Exercise tasks:
(a) In the passage on aerosol deposition in dogs, what respiratory tract deposition did the dog with very poor compliance during MDI administration have?
(b) Reproduce everything in the passage on aerosol deposition in dogs from "Qualitatively, there was" down to "was not significant).".
(c) Carry on the passage comparing nebulizer and MDI aerosol deposition in dogs, starting after its last sentence.

Qualitatively, there was evidence of deposition of radiopharmaceutical in both the central and peripheral parts of the lungs with both devices (Figs 4 and 5). Respiratory tract deposition was subjectively more uniform among the 10 dogs when they inhaled from the nebulizer (Fig 4) and subjectively more variable among the 10 dogs when they inhaled from the MDI (Fig 5). In 1 particular dog, we observed very poor compliance during administration of aerosol from the MDI (resistance to mask placement and frequent movement); this dog had the lowest respiratory tract deposition of all dogs in the study, with respiratory tract deposition of 0.2% of dose delivered (results from this dog were included in statistical analyses because Grubb's test for an outlier was not significant).

Ventrodorsal 2D scintigraphic images of the 10 dogs when they inhaled from the nebulizer. Subjectively, there is both peripheral and central respiratory tract deposition, and deposition is more uniform among the dogs in this group.

Data under study:

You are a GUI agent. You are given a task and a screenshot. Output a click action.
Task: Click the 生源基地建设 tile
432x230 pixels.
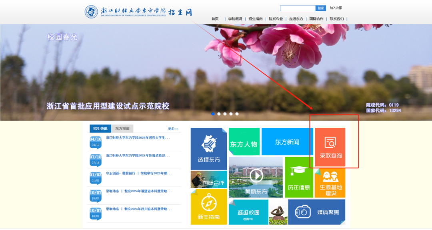[x=330, y=183]
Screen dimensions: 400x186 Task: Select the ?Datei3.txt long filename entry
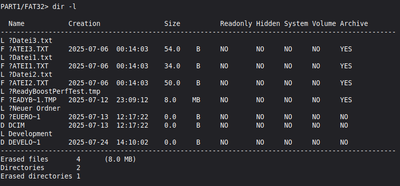click(30, 40)

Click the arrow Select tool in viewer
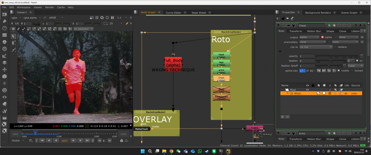[14, 36]
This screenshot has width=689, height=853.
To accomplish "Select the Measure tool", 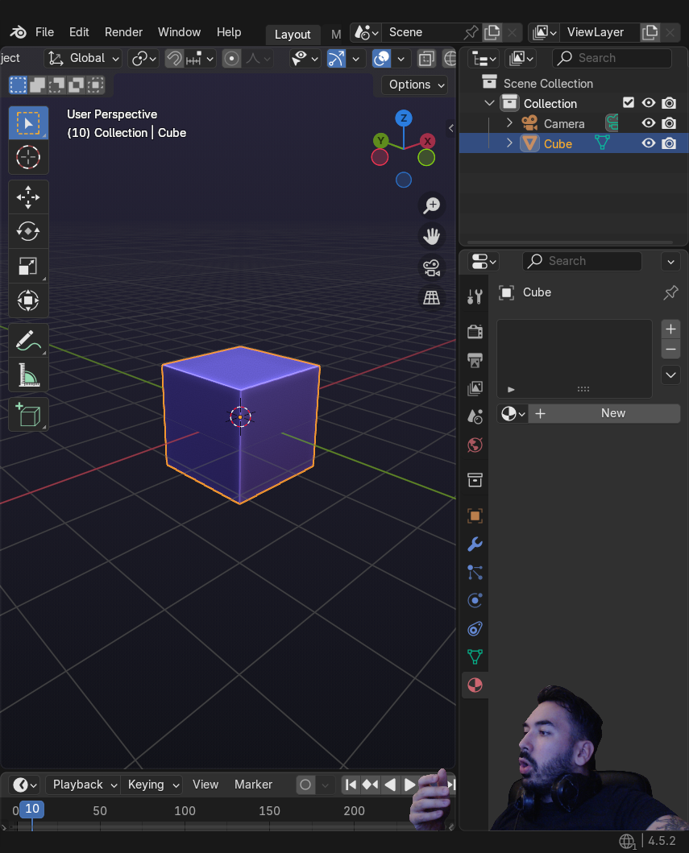I will (x=28, y=375).
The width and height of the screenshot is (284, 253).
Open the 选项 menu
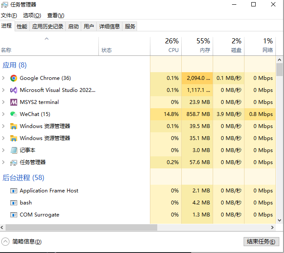click(32, 15)
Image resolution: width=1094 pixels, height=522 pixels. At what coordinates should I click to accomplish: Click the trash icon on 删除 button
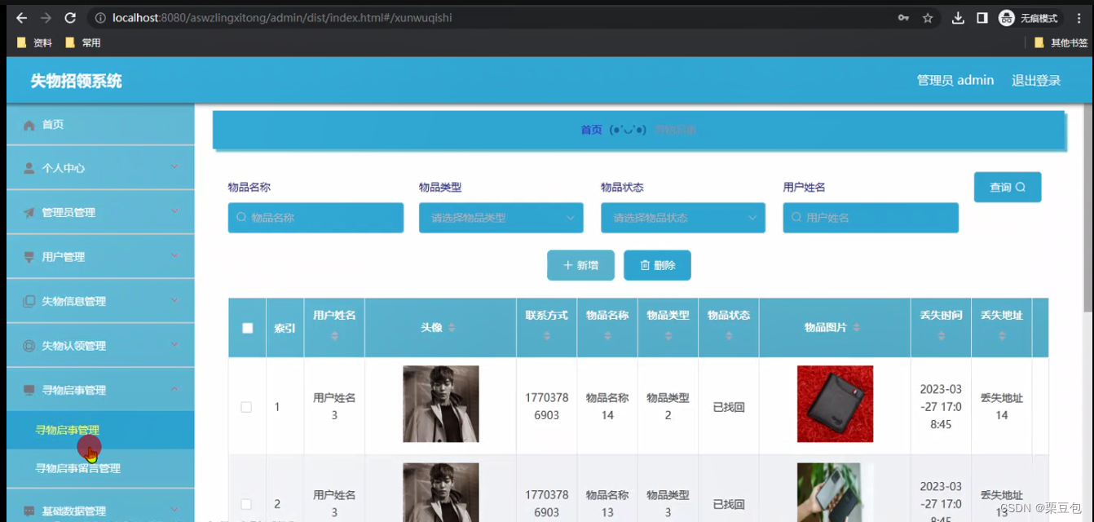(x=644, y=264)
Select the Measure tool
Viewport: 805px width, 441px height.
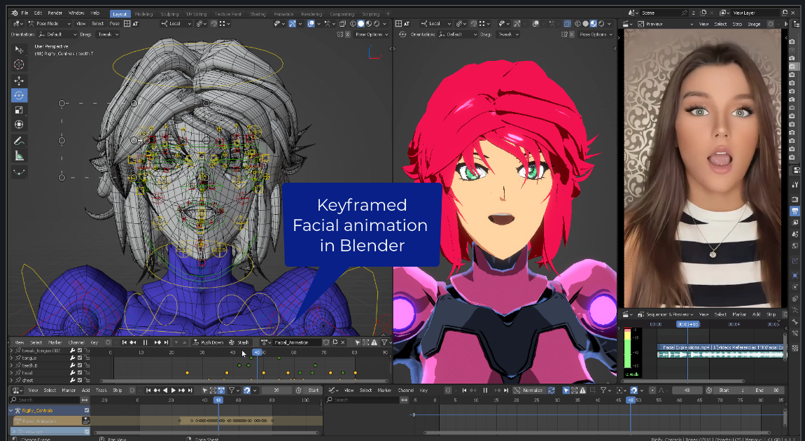tap(19, 155)
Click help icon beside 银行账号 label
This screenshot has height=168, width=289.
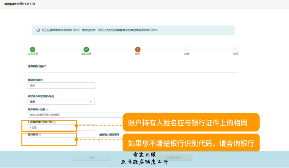pyautogui.click(x=40, y=135)
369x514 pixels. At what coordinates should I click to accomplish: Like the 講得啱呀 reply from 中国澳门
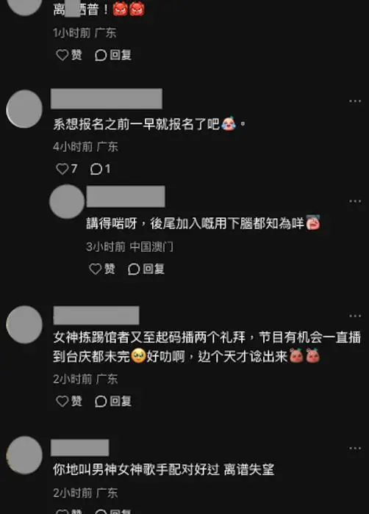tap(102, 269)
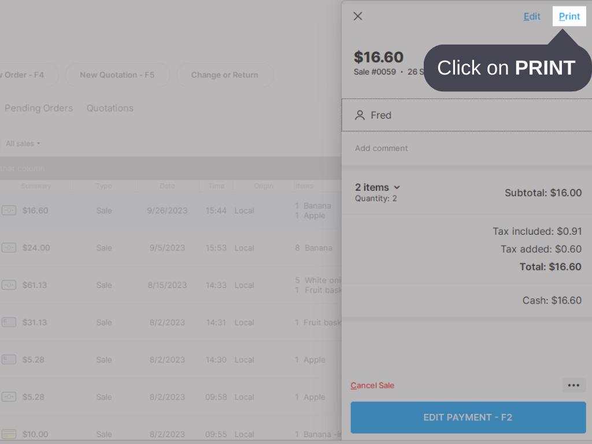This screenshot has height=444, width=592.
Task: Click the card payment icon on the $31.13 row
Action: (x=9, y=322)
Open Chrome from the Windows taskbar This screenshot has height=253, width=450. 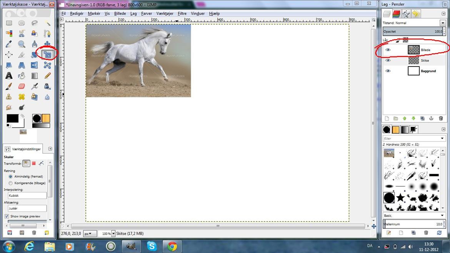pyautogui.click(x=172, y=246)
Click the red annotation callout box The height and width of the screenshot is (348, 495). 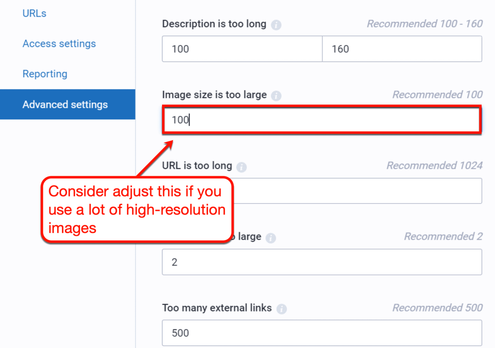137,210
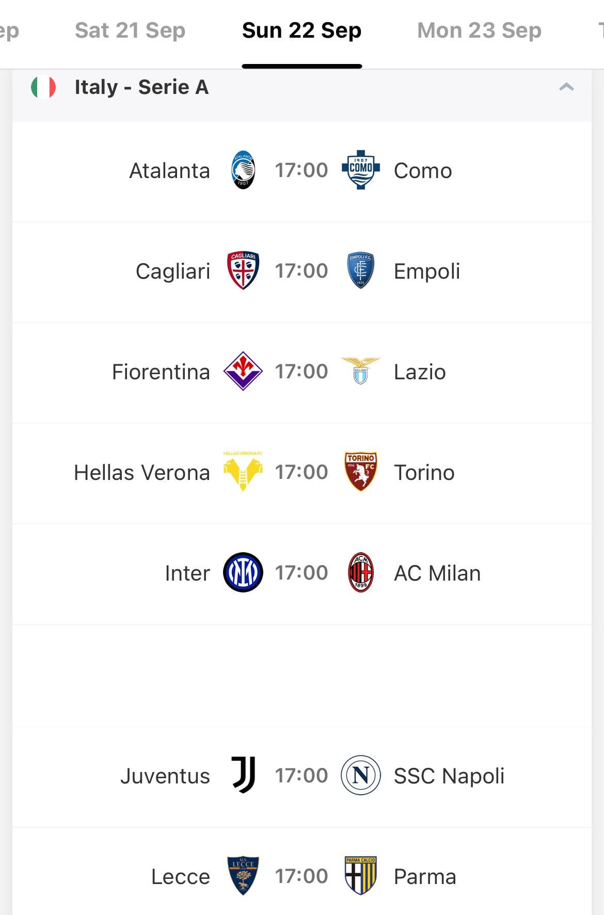Screen dimensions: 604x915
Task: Switch to the Mon 23 Sep tab
Action: pos(480,30)
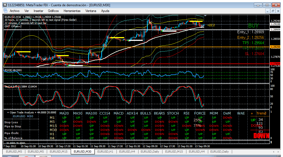The width and height of the screenshot is (283, 157).
Task: Open the Gráficos menu
Action: [53, 11]
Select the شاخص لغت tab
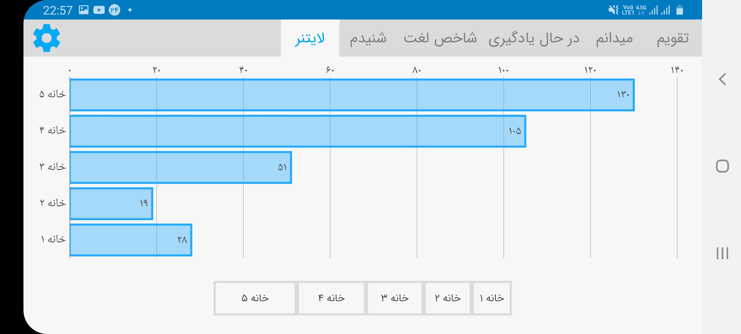741x334 pixels. click(x=440, y=38)
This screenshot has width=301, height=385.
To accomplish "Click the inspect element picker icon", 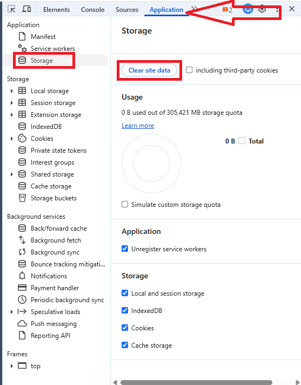I will [x=11, y=9].
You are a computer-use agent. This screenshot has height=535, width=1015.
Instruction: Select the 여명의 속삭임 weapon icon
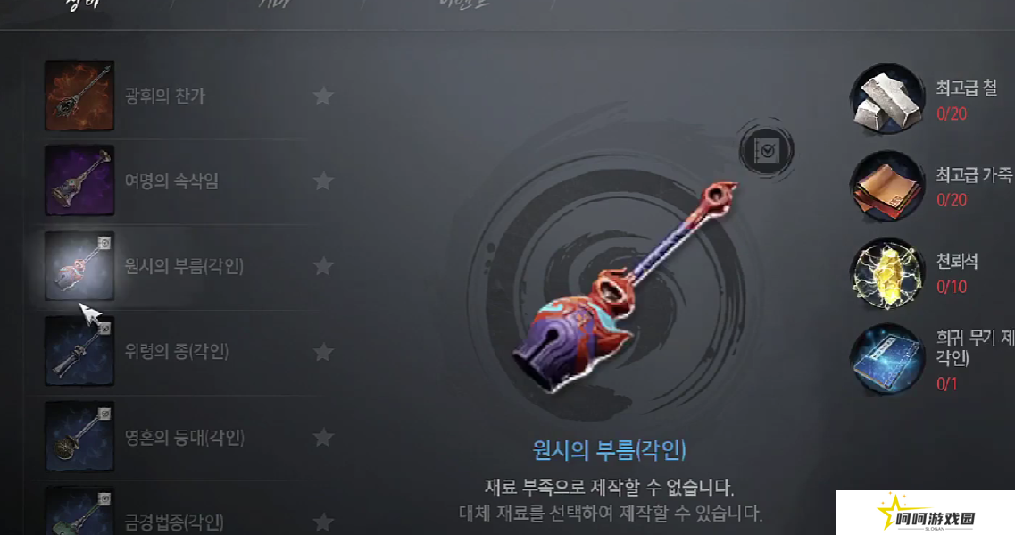tap(79, 180)
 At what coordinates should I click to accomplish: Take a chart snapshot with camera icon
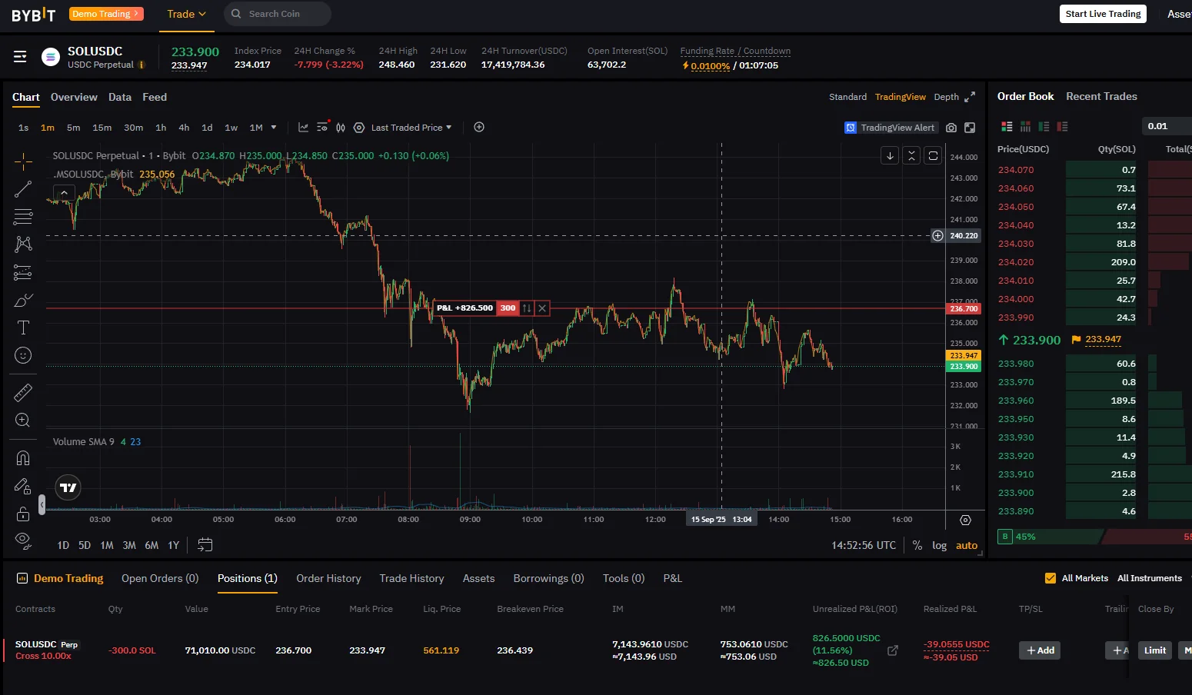(x=951, y=128)
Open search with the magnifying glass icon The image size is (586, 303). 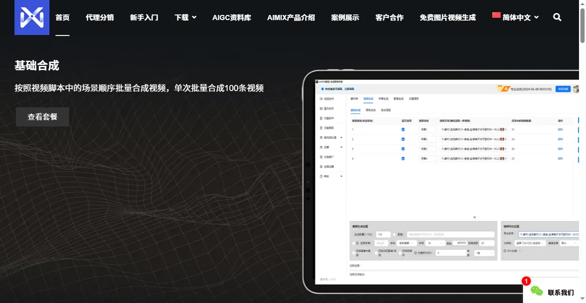[x=557, y=17]
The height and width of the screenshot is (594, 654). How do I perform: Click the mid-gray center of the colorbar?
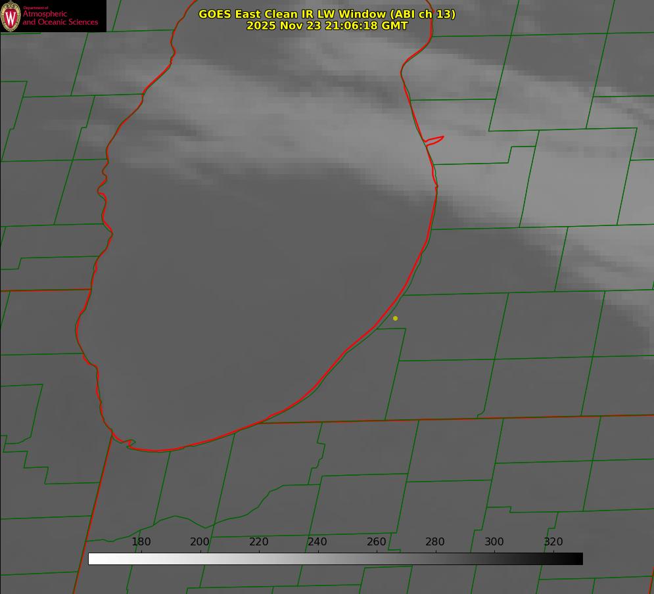point(335,559)
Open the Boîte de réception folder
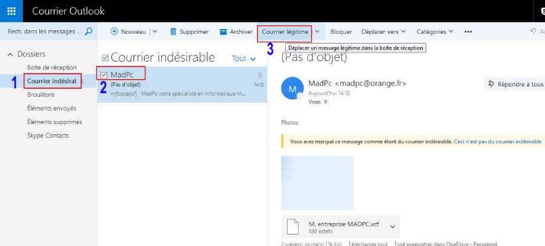 [x=51, y=67]
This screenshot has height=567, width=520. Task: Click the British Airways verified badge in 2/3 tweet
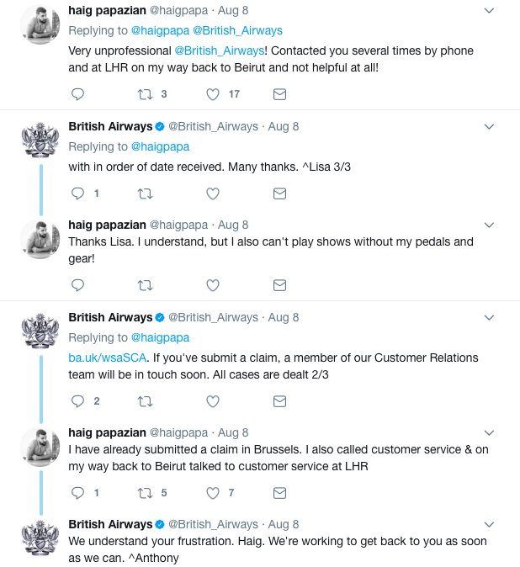coord(160,317)
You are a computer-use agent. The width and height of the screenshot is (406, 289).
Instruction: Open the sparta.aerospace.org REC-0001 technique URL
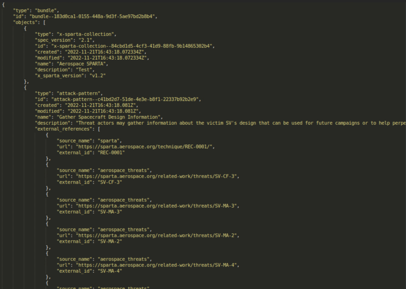coord(144,147)
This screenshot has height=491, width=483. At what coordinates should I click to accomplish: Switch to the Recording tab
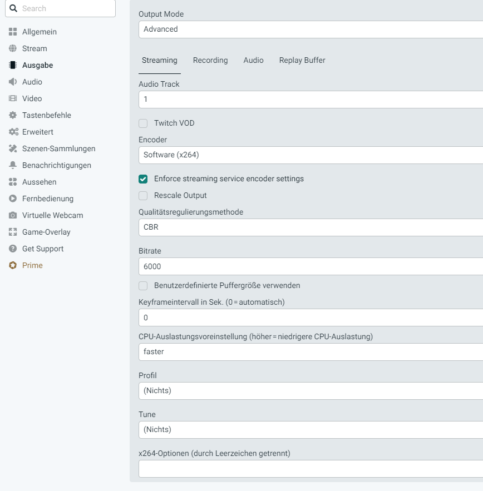(210, 60)
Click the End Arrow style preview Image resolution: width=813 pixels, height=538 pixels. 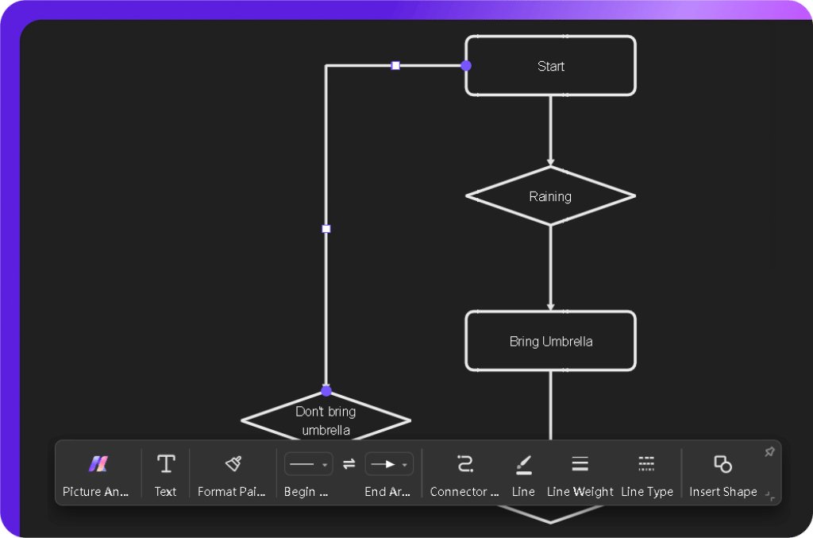(383, 463)
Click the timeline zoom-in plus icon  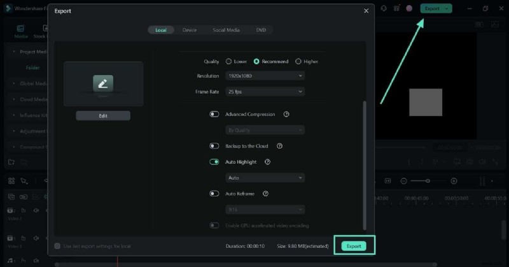point(454,181)
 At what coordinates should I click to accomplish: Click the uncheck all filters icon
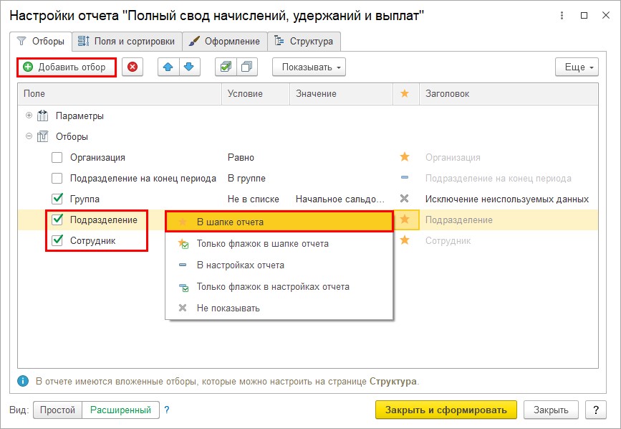(x=246, y=67)
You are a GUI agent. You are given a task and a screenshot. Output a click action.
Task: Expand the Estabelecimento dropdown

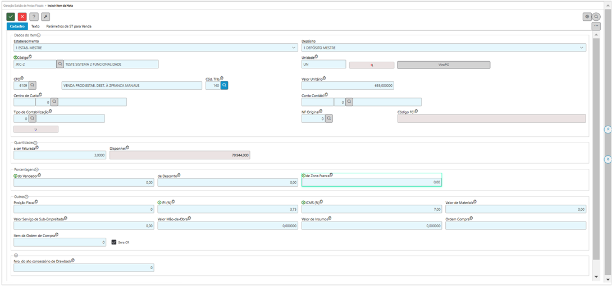pos(294,48)
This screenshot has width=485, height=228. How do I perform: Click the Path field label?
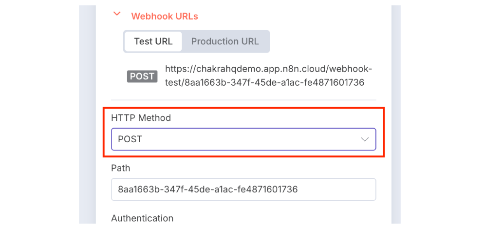click(x=121, y=168)
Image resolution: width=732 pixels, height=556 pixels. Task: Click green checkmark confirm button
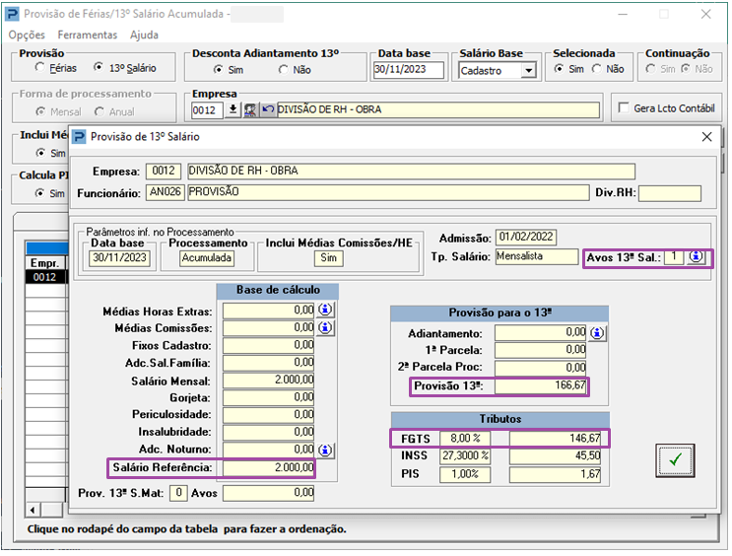(675, 459)
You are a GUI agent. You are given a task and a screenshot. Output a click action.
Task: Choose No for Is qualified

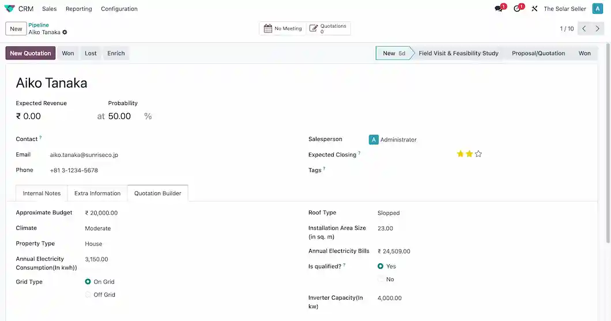[x=380, y=279]
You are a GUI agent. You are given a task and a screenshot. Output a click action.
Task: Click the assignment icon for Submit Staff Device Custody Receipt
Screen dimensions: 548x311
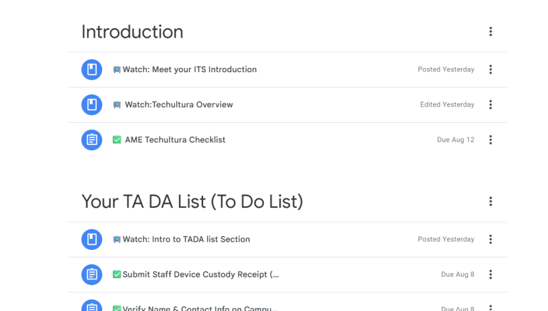coord(92,275)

Written answers:
(a) 0.2% of dose delivered.

(b)
Qualitatively, there was evidence of deposition of radiopharmaceutical in both the central and peripheral parts of the lungs with both devices (Figs 4 and 5). Respiratory tract deposition was subjectively more uniform among the 10 dogs when they inhaled from the nebulizer (Fig 4) and subjectively more variable among the 10 dogs when they inhaled from the MDI (Fig 5). In 1 particular dog, we observed very poor compliance during administration of aerosol from the MDI (resistance to mask placement and frequent movement); this dog had the lowest respiratory tract deposition of all dogs in the study, with respiratory tract deposition of 0.2% of dose delivered (results from this dog were included in statistical analyses because Grubb's test for an outlier was not significant).

(c)
Ventrodorsal 2D scintigraphic images of the 10 dogs when they inhaled from the metered dose inhaler. Subjectively, there is both peripheral and central respiratory tract deposition, and deposition is more variable among the dogs in this group with some dogs achieving large amounts of deposition (red or “hot” regions) and some dogs achieving small amounts of deposition (blue, black or “cold” regions).

Extrathoracic Deposition

Deposition in the head and gastrointestinal tract (muzzle, oropharynx, esophagus, and stomach) was calculated for all 10 dogs and compared between the 2 groups. The nebulizer achieved a mean deposition of 50.0% (SD, 8.8%; range, 37.6–64.8%), and the MDI achieved a mean deposition of 5.3% (SD, 2.5%; range, 1.6–10.0%) of retrieved counts in the head and gastrointestinal tract. The difference of 44.7% (95% CI, 39.6 to 49.8%) between the 2 groups was statistically significant (P < 0.0001). Deposition in the equipment (face mask and connectors for the nebulizer; actuator, spacer, face mask, and connectors for the MDI) was calculated for all 10 dogs and compared between the 2 groups. The nebulizer achieved a mean deposition of 13.9% (SD, 4.9%; range, 9.6–24.5%), and the MDI achieved a mean deposition of 36.9% (SD, 9.2%; range, 24.5–50.3%) of retrieved counts in the equipment. The difference of −23.0% (95% CI, −31.2 to −14.8%) was statistically significant (P = 0.0002).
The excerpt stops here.